■ **Task objective**
Copy each line of the records below, from the first through the one that contains "Open the 100 % zoom dropdown", exactly as written.
Start of Dataset entries
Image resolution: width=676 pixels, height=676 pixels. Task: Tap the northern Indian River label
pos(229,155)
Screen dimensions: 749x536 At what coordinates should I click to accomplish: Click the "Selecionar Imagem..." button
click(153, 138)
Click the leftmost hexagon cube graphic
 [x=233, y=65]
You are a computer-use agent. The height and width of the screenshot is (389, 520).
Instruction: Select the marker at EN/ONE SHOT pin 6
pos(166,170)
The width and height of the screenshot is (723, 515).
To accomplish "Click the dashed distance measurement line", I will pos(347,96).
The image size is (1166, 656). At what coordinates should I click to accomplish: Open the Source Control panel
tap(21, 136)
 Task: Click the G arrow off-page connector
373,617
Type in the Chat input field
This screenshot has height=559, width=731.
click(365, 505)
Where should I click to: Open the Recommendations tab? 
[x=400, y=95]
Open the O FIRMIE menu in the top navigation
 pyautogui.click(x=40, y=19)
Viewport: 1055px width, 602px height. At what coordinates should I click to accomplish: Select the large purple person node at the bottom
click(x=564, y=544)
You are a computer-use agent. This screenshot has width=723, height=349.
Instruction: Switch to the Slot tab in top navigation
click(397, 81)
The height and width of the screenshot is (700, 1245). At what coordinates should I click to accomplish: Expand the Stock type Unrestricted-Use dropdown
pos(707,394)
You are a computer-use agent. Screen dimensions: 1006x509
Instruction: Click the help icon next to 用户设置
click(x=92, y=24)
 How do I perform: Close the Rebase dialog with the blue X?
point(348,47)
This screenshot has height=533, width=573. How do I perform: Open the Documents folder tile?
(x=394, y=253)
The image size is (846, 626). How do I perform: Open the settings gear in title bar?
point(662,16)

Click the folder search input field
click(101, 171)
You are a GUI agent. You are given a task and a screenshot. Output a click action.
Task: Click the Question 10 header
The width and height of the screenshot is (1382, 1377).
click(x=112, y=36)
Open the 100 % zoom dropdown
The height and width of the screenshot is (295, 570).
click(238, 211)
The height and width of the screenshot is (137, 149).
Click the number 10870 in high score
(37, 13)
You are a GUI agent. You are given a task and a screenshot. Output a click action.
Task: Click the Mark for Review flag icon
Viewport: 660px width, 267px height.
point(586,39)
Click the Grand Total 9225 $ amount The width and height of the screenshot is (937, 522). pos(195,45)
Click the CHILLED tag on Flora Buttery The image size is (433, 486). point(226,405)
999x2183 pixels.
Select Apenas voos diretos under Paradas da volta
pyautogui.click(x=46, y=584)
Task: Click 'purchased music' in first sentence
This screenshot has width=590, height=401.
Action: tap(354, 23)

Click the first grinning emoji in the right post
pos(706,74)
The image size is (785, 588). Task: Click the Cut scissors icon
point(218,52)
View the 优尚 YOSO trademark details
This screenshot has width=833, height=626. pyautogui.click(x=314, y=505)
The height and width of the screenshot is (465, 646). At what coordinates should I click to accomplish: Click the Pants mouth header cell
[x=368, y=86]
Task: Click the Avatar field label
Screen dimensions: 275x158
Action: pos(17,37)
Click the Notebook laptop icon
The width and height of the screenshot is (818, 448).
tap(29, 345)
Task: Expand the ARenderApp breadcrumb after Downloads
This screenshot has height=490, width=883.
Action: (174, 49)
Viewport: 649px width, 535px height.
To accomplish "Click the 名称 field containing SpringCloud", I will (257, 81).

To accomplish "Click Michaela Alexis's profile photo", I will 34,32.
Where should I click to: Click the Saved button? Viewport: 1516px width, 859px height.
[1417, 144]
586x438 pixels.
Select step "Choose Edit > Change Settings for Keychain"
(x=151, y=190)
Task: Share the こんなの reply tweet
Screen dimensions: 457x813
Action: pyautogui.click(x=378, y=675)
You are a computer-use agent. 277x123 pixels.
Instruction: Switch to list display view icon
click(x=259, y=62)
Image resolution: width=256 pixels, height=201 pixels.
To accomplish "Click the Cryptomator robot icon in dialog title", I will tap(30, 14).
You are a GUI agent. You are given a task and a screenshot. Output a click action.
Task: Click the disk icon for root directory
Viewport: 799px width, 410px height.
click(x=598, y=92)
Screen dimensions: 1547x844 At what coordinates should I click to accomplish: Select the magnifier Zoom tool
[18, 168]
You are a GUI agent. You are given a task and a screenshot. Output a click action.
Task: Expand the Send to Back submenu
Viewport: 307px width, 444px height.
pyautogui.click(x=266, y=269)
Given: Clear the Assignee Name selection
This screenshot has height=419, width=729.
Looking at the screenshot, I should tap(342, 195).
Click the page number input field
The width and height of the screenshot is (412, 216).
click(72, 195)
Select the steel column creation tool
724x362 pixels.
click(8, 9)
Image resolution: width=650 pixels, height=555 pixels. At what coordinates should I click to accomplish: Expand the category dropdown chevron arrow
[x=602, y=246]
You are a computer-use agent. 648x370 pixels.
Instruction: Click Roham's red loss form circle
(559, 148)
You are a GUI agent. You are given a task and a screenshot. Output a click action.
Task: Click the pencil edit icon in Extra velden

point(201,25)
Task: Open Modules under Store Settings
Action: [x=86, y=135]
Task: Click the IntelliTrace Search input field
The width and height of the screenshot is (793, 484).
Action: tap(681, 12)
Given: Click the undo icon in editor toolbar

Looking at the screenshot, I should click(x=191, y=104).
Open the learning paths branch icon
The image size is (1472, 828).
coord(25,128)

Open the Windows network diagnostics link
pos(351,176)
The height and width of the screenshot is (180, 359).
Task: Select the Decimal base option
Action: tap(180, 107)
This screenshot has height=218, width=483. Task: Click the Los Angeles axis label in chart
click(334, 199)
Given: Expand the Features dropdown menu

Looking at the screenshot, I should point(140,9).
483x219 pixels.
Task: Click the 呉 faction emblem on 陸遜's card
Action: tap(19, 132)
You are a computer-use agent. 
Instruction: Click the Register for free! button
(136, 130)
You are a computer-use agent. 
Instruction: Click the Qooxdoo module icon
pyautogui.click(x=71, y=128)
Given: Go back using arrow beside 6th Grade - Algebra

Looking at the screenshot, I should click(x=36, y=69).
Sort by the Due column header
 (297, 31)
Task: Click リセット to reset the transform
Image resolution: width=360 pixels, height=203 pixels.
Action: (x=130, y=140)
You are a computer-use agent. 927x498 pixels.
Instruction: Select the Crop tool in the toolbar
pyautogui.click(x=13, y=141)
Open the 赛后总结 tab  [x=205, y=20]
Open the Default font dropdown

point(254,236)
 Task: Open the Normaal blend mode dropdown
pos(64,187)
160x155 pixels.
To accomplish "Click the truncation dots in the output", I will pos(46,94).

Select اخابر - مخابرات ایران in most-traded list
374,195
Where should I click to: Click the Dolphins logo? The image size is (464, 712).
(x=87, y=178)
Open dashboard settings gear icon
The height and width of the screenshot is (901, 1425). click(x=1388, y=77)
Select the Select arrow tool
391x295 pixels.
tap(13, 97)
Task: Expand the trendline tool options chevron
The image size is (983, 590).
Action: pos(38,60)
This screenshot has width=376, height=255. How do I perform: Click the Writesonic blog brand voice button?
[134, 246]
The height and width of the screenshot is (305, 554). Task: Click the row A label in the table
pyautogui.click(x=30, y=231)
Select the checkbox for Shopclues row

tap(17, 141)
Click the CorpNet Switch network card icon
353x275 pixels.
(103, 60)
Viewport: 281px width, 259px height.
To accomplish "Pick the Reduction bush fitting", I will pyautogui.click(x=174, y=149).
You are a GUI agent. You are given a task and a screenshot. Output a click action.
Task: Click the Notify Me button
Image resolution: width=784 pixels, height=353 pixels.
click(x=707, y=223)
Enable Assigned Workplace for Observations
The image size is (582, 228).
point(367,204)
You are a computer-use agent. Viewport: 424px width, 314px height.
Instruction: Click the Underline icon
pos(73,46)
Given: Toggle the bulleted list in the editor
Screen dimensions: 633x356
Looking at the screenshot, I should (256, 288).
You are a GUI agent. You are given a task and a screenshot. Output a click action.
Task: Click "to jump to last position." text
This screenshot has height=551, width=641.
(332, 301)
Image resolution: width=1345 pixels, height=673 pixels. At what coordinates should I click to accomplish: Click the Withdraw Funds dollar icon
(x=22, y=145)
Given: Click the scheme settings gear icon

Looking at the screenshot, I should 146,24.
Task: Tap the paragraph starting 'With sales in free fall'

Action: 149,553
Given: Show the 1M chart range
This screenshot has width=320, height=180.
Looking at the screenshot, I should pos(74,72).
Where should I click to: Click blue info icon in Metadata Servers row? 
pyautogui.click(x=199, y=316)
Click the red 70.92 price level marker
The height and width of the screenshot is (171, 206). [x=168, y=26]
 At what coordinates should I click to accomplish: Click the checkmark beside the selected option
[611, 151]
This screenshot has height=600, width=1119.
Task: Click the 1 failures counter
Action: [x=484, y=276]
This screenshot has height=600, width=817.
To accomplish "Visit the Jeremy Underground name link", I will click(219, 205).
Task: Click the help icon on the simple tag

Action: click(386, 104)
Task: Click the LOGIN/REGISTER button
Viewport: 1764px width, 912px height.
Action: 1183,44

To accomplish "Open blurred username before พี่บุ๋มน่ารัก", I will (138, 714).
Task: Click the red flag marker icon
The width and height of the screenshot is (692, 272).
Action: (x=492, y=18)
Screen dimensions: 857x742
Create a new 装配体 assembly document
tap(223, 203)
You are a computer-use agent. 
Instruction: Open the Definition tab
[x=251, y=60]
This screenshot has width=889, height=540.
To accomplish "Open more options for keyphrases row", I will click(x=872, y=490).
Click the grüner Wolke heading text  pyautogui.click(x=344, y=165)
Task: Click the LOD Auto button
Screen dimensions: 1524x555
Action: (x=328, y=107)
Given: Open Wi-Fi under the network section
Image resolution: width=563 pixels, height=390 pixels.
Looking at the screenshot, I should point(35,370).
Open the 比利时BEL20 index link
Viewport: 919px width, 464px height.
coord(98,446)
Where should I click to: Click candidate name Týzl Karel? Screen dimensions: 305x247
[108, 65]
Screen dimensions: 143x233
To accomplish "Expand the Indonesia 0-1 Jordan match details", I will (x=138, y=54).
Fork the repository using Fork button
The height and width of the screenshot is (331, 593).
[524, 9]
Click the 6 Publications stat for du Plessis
End of Dataset entries
■ **Exercise result**
Image resolution: width=676 pixels, height=676 pixels. Task: Tap the northern Indian River label
pos(229,155)
Screen dimensions: 749x536 At what coordinates should I click to accomplish: Click the "Selecionar Imagem..." button
click(153, 138)
Click the leftmost hexagon cube graphic
 [x=233, y=65]
You are a computer-use agent. The height and width of the screenshot is (389, 520).
Instruction: Select the marker at EN/ONE SHOT pin 6
pos(166,170)
The width and height of the screenshot is (723, 515).
To accomplish "Click the dashed distance measurement line", I will pos(347,96).
The image size is (1166, 656). At what coordinates should I click to accomplish: Open the Source Control panel
tap(21, 136)
 Task: Click the G arrow off-page connector
373,617
Type in the Chat input field
This screenshot has height=559, width=731.
click(365, 505)
Where should I click to: Open the Recommendations tab? 
[x=400, y=95]
Open the O FIRMIE menu in the top navigation
 pyautogui.click(x=40, y=19)
Viewport: 1055px width, 602px height. At what coordinates should I click to accomplish: Select the large purple person node at the bottom
click(x=564, y=544)
You are a computer-use agent. This screenshot has width=723, height=349.
Instruction: Switch to the Slot tab in top navigation
click(397, 81)
The height and width of the screenshot is (700, 1245). At what coordinates should I click to accomplish: Expand the Stock type Unrestricted-Use dropdown
pos(707,394)
You are a computer-use agent. Screen dimensions: 1006x509
Instruction: Click the help icon next to 用户设置
click(x=92, y=24)
 How do I perform: Close the Rebase dialog with the blue X?
point(348,47)
This screenshot has height=533, width=573. How do I perform: Open the Documents folder tile?
(x=394, y=253)
The image size is (846, 626). How do I perform: Open the settings gear in title bar?
point(662,16)

Click the folder search input field
click(101, 171)
You are a GUI agent. You are given a task and a screenshot. Output a click action.
Task: Click the Question 10 header
The width and height of the screenshot is (1382, 1377).
click(x=112, y=36)
Open the 100 % zoom dropdown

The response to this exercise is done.